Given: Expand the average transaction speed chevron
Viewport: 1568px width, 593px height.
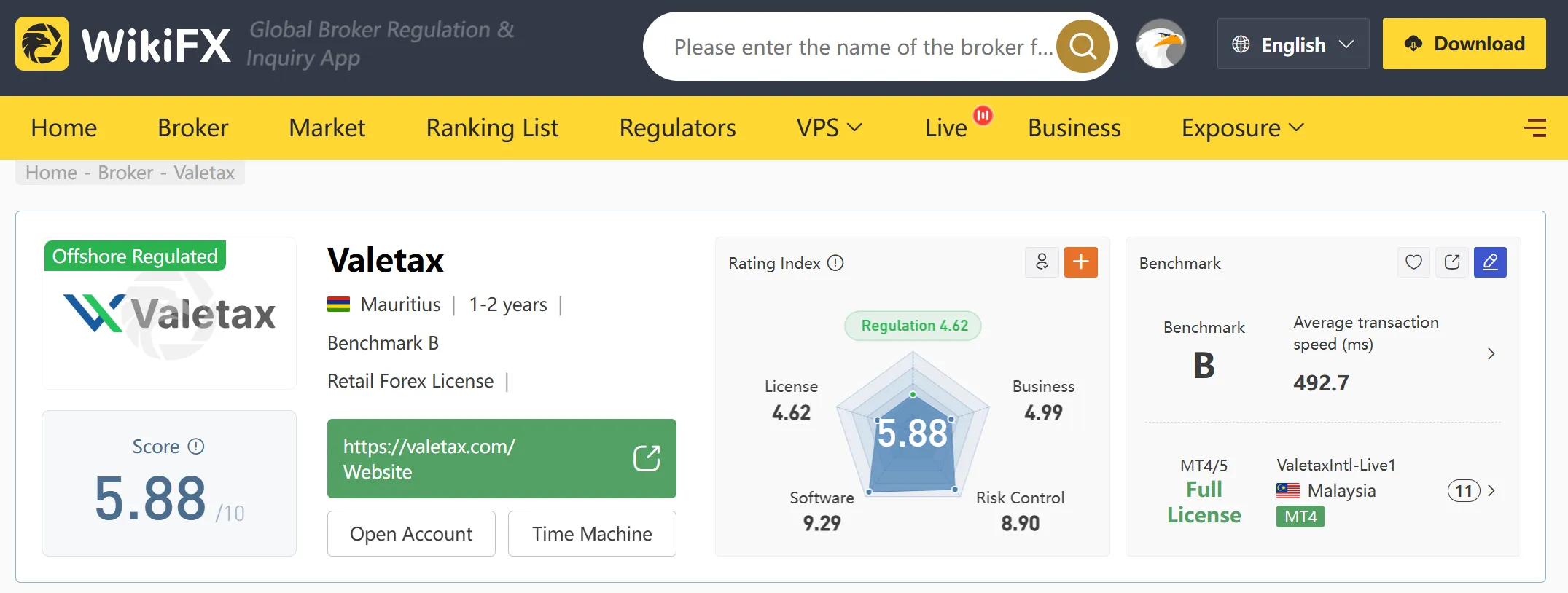Looking at the screenshot, I should point(1491,353).
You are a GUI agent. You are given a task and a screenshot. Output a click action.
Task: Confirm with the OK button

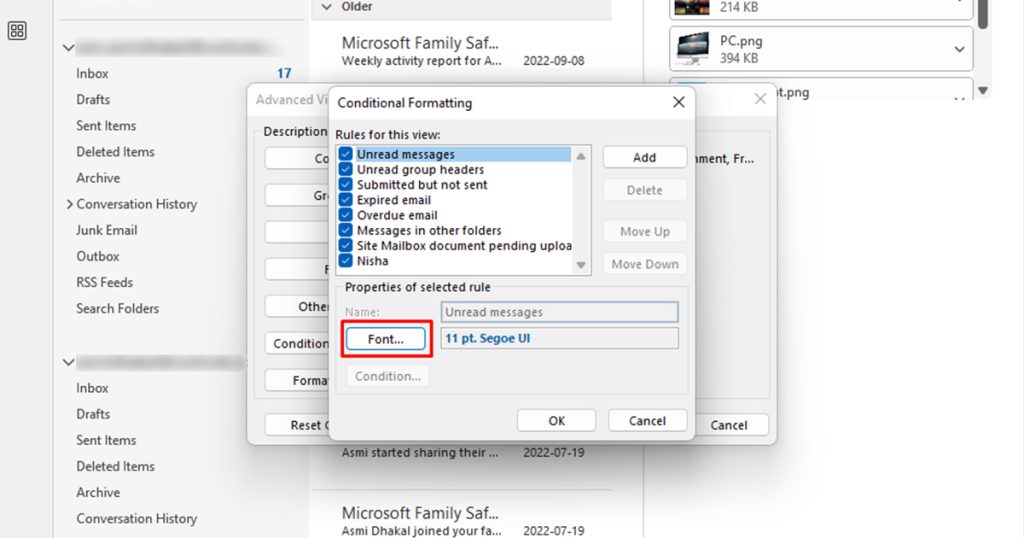[556, 421]
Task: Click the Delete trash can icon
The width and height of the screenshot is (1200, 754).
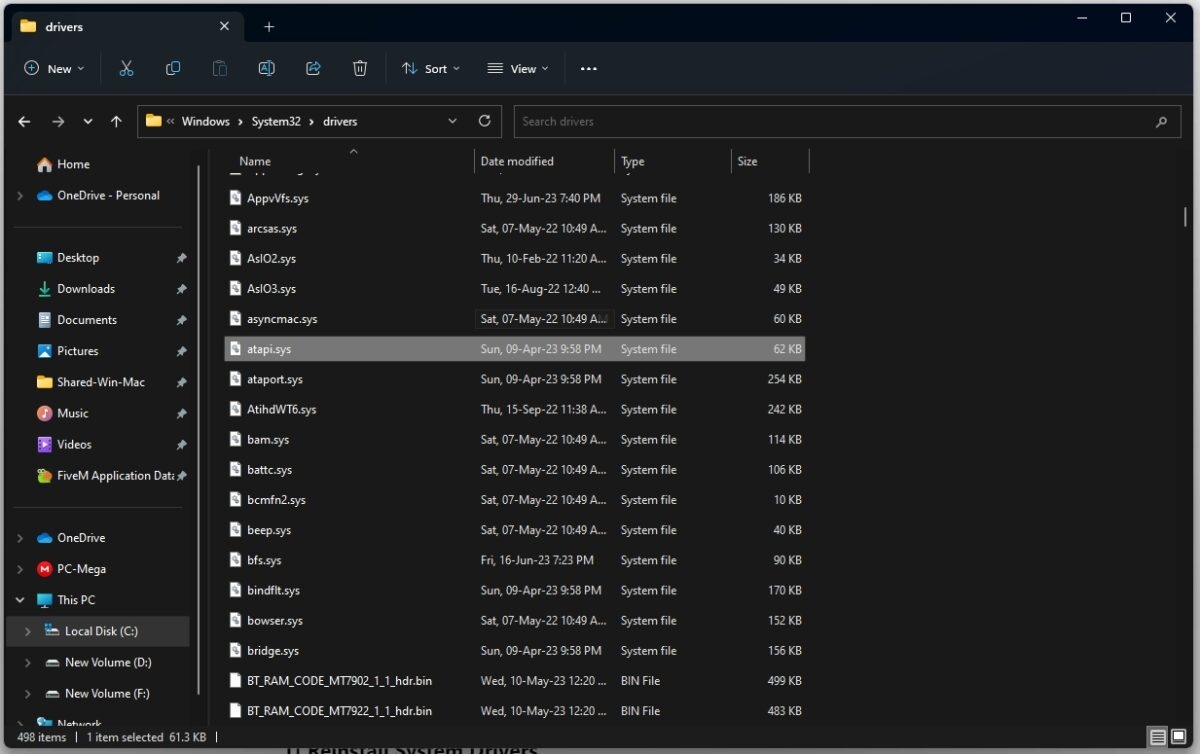Action: coord(360,68)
# # # #
Do this:
Return every line of the records above word for word, leaving out the pictures.

Exercise solution:
Given: Expand the average transaction speed chevron
Viewport: 1568px width, 593px height.
Looking at the screenshot, I should point(1491,353).
You are a GUI agent. You are given a task and a screenshot. Output a click action.
Task: Confirm with the OK button

[556, 421]
Task: Click the Delete trash can icon
The width and height of the screenshot is (1200, 754).
Action: coord(360,68)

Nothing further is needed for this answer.